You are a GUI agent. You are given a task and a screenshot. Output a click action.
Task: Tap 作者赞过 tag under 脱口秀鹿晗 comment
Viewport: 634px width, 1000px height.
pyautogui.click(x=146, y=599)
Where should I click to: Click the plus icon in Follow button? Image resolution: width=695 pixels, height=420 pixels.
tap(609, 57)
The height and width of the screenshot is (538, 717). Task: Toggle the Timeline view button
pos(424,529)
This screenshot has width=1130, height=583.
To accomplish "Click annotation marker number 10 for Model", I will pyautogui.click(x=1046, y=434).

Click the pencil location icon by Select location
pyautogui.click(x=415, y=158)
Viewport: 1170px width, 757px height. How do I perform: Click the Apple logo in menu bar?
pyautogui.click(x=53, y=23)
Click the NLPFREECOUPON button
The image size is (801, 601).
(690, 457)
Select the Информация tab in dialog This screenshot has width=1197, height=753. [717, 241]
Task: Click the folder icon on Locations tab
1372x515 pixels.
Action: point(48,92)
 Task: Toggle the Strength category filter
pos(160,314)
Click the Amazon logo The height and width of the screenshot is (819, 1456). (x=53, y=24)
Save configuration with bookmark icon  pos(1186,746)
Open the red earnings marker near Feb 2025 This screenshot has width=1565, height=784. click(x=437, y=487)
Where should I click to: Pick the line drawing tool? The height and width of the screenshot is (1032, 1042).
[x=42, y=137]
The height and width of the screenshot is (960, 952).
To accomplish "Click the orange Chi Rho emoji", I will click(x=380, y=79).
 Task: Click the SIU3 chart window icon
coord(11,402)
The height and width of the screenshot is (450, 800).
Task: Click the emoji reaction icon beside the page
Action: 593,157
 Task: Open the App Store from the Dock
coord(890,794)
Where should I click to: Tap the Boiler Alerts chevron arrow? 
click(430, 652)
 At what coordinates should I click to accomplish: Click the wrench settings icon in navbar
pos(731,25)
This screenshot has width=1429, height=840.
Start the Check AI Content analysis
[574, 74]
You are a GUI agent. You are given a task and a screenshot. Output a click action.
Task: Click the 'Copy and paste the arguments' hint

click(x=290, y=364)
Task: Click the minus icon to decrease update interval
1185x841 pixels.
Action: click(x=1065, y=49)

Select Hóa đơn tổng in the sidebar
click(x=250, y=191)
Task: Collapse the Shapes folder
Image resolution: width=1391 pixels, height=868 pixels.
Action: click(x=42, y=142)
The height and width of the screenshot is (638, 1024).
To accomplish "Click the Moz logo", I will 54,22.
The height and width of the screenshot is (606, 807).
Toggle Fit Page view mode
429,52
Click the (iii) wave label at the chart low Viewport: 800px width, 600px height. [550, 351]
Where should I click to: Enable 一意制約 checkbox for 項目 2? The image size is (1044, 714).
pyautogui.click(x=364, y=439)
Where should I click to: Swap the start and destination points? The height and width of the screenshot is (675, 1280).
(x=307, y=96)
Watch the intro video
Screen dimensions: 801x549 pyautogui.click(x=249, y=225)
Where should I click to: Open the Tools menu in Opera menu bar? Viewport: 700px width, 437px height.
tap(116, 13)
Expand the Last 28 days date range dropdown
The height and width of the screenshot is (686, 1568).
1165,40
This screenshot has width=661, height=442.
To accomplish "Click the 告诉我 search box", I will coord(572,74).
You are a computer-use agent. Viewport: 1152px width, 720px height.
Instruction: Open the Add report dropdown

☆ ☆ ☆ ☆ ☆ ☆ ☆

**Description of the task**
Copy every row above word for word.

**Complete answer**
You are a GUI agent. You are given a task and a screenshot. Output a click action.
Task: Tap 作者赞过 tag under 脱口秀鹿晗 comment
Viewport: 634px width, 1000px height.
pyautogui.click(x=146, y=599)
Where should I click to: Click the plus icon in Follow button? Image resolution: width=695 pixels, height=420 pixels.
tap(609, 57)
The height and width of the screenshot is (538, 717). Task: Toggle the Timeline view button
pos(424,529)
This screenshot has width=1130, height=583.
To accomplish "Click annotation marker number 10 for Model", I will pyautogui.click(x=1046, y=434).

Click the pencil location icon by Select location
pyautogui.click(x=415, y=158)
Viewport: 1170px width, 757px height. How do I perform: Click the Apple logo in menu bar?
pyautogui.click(x=53, y=23)
Click the NLPFREECOUPON button
The image size is (801, 601).
(690, 457)
Select the Информация tab in dialog This screenshot has width=1197, height=753. [717, 241]
Task: Click the folder icon on Locations tab
1372x515 pixels.
Action: point(48,92)
 Task: Toggle the Strength category filter
pos(160,314)
Click the Amazon logo The height and width of the screenshot is (819, 1456). (x=53, y=24)
Save configuration with bookmark icon  pos(1186,746)
Open the red earnings marker near Feb 2025 This screenshot has width=1565, height=784. click(x=437, y=487)
Where should I click to: Pick the line drawing tool? The height and width of the screenshot is (1032, 1042).
[x=42, y=137]
The height and width of the screenshot is (960, 952).
To accomplish "Click the orange Chi Rho emoji", I will click(x=380, y=79).
 Task: Click the SIU3 chart window icon
coord(11,402)
The height and width of the screenshot is (450, 800).
Task: Click the emoji reaction icon beside the page
Action: 593,157
 Task: Open the App Store from the Dock
coord(890,794)
Where should I click to: Tap the Boiler Alerts chevron arrow? 
click(430, 652)
 At what coordinates should I click to accomplish: Click the wrench settings icon in navbar
pos(731,25)
This screenshot has width=1429, height=840.
Start the Check AI Content analysis
[574, 74]
You are a GUI agent. You are given a task and a screenshot. Output a click action.
Task: Click the 'Copy and paste the arguments' hint

click(x=290, y=364)
Task: Click the minus icon to decrease update interval
1185x841 pixels.
Action: click(x=1065, y=49)

Select Hóa đơn tổng in the sidebar
click(x=250, y=191)
Task: Collapse the Shapes folder
Image resolution: width=1391 pixels, height=868 pixels.
Action: click(x=42, y=142)
The height and width of the screenshot is (638, 1024).
To accomplish "Click the Moz logo", I will 54,22.
The height and width of the screenshot is (606, 807).
Toggle Fit Page view mode
429,52
Click the (iii) wave label at the chart low Viewport: 800px width, 600px height. [550, 351]
Where should I click to: Enable 一意制約 checkbox for 項目 2? The image size is (1044, 714).
pyautogui.click(x=364, y=439)
Where should I click to: Swap the start and destination points? The height and width of the screenshot is (675, 1280).
(x=307, y=96)
Watch the intro video
Screen dimensions: 801x549 pyautogui.click(x=249, y=225)
Where should I click to: Open the Tools menu in Opera menu bar? Viewport: 700px width, 437px height.
tap(116, 13)
Expand the Last 28 days date range dropdown
The height and width of the screenshot is (686, 1568).
1165,40
This screenshot has width=661, height=442.
To accomplish "Click the 告诉我 search box", I will coord(572,74).
You are a computer-use agent. Viewport: 1152px width, 720px height.
Instruction: Open the Add report dropdown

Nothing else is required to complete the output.